Loneliness is a complex trait, likely influenced by variations within multiple genes — especially genes related to neurotransmitters and the immune system — and their interaction with numerous behavioral and environmental factors. Such factors, as for example low social support, may have a more pronounced effect and lead to higher levels of loneliness if individuals carry the sensitive variant of these genes.
Not surprisingly, then, results from a study published a few days ago by an interdisciplinary team of researchers (November 23, 2015) in the scientific journal Proceedings of the National Academy of Sciences show that loneliness triggers cellular changes caused by fight-or-flight stress responses that increase the chances of getting ill by affecting the immune system. The “danger signals” activated in the brain by feelings of social isolation and loneliness affect the production of white blood cells (leukocytes), the major component of the immune system. For the study, an interdisciplinary group of researchers examined loneliness in both humans and rhesus macaques, a highly social primate species.

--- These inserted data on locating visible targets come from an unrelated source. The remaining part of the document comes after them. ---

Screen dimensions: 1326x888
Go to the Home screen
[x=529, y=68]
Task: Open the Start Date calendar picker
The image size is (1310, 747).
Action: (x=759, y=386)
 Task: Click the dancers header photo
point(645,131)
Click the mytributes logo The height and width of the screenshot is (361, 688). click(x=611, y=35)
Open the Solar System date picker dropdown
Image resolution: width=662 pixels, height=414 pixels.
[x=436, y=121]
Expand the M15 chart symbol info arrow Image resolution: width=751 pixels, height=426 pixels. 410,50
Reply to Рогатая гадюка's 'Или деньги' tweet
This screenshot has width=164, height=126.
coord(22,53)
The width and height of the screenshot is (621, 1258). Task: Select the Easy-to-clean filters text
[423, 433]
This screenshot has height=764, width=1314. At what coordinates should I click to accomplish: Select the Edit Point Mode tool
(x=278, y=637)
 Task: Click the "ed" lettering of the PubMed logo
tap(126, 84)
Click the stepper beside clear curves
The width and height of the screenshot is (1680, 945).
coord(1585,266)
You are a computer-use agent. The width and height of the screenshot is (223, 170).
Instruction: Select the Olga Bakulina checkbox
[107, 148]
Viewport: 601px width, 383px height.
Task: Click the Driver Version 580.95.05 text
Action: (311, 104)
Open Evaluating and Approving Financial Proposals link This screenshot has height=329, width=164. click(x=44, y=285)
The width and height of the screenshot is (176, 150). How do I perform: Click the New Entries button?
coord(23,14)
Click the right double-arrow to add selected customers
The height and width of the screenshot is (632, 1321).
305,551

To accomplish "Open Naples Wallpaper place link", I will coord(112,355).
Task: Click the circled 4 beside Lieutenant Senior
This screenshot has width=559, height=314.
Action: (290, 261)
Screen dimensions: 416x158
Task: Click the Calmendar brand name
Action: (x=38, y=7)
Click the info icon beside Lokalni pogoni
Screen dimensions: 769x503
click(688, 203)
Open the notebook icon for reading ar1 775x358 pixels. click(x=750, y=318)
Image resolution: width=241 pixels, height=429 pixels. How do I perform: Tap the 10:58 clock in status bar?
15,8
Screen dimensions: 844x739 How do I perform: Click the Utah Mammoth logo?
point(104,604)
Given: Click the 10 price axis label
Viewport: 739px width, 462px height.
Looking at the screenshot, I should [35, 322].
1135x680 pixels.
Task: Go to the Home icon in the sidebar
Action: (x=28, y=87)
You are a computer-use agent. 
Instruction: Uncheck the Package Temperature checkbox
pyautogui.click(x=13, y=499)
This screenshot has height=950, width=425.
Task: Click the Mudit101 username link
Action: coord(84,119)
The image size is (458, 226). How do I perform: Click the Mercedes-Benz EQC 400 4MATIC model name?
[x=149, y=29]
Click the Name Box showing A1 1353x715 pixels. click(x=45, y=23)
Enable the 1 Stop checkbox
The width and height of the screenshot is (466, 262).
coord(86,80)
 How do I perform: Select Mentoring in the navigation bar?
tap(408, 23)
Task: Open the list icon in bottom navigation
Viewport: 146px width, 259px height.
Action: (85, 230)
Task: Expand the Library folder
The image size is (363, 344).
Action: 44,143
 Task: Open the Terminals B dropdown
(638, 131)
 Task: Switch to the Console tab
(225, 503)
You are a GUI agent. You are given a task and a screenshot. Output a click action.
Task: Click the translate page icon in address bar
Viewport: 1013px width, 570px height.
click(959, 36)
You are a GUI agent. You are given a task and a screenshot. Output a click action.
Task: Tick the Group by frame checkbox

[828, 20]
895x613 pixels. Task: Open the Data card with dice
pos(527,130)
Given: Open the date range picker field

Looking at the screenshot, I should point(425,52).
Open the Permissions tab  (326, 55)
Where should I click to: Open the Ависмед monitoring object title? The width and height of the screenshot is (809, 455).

Previous research from the same team had identified a link between loneliness and a phenomenon called “conserved transcriptional response to adversity” or CTRA. This response is characterized by an increased expression of genes involved in inflammation, and a decreased expression of genes involved in antiviral responses. In other words, loneliness up-regulates potentially detrimental inflammatory responses, and down-regulates beneficial, protective immune responses.
For the current study, researchers examined gene expression in leukocytes of humans and macaques. Their findings show CTRA effects, and suggest that increased activity of the sympathetic nervous system, which is responsible for the “fight or flight” response, may overstimulate development of monocytes — inflammatory leukocytes — in the bone marrow. At the same time, there is decreased production of the antiviral proteins Type I and II interferons — such decrease may reduce the body’s ability to fight infections. Reduction of the body’s ability to fight infections is confirmed by the impaired response to infection by simian immunodeficiency virus (SIV) observed in macaques, which allowed SIV to grow faster in both macaque blood and brain. SIV is the macaque equivalent of the human immunodeficiency virus (HIV).
The study results also suggest that leukocyte gene expression and loneliness have a reciprocal relationship — each can help propagate the other over time. These results were specific to loneliness and could not be explained by depression, stress or social support.